Text provided
★ ★ ★ ★

Bullet Train

Bullet Train ★★★½

Buoyed by a snarky screenplay, a slew of surprising celebrity cameos and most crucially, Brad Pitt's sheer charisma, Bullet Train is a fun romp that moves quickly enough for you to overlook some spotty accent work, convoluted plot points and a sensory overload neon visual aesthetic that feels vaguely Orientalist.

One might assume Zak Olkewicz's script is too quippy to spend any screentime fleshing out themes, yet he manages to squeeze in some ideas about fate and coincidence that fit perfectly with this delirious comedy of errors.

It might have come off a little too serious if it weren't coming out of Pitt's mouth, playing an earnestly beleaguered hitman who's gone to therapy and now peppers every conversation with vague platitudes about self-improvement.

Bryan Tyree Henry similarly is an assassin with grand if not half-baked theories about life: he compares everyone he meets to a Thomas the Tank Engine character. However, it's Joey King who feels like the breakout star here; she has finally broken out of the Netflix teen romcom silo into a meatier role as arguably the biggest threat on the train, hiding in plain sight.

I love one-location films, especially train films, because restriction is the mother of invention. David Leitch has a cheeky, kinetic style that you especially see in his fight sequences, but also in stylistic detours like a recap of the movie entirely seen from the point of view of a Fiji water bottle. I won't pretend like this is a particularly deep film, but it is a fun romp that proves, if purely by the power of its cameos alone, that movie stars and (semi)original stories still matter.

★ ★ ★ ★

Provided material
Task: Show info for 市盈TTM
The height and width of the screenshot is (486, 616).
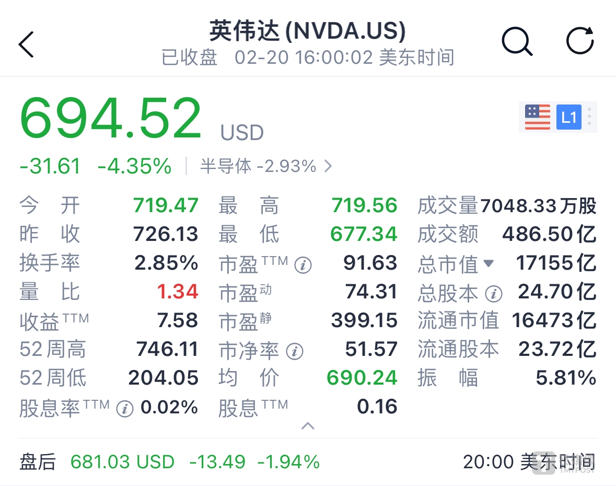Action: coord(303,265)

★ ★ ★ ★

Task brief
Copy everything from "Buoyed by a" down to "feels vaguely Orientalist." in the Bullet Train review, substituting "witty" for "snarky". The listing comes from a source unrelated to the Bullet Train review.

Answer to this problem
Buoyed by a witty screenplay, a slew of surprising celebrity cameos and most crucially, Brad Pitt's sheer charisma, Bullet Train is a fun romp that moves quickly enough for you to overlook some spotty accent work, convoluted plot points and a sensory overload neon visual aesthetic that feels vaguely Orientalist.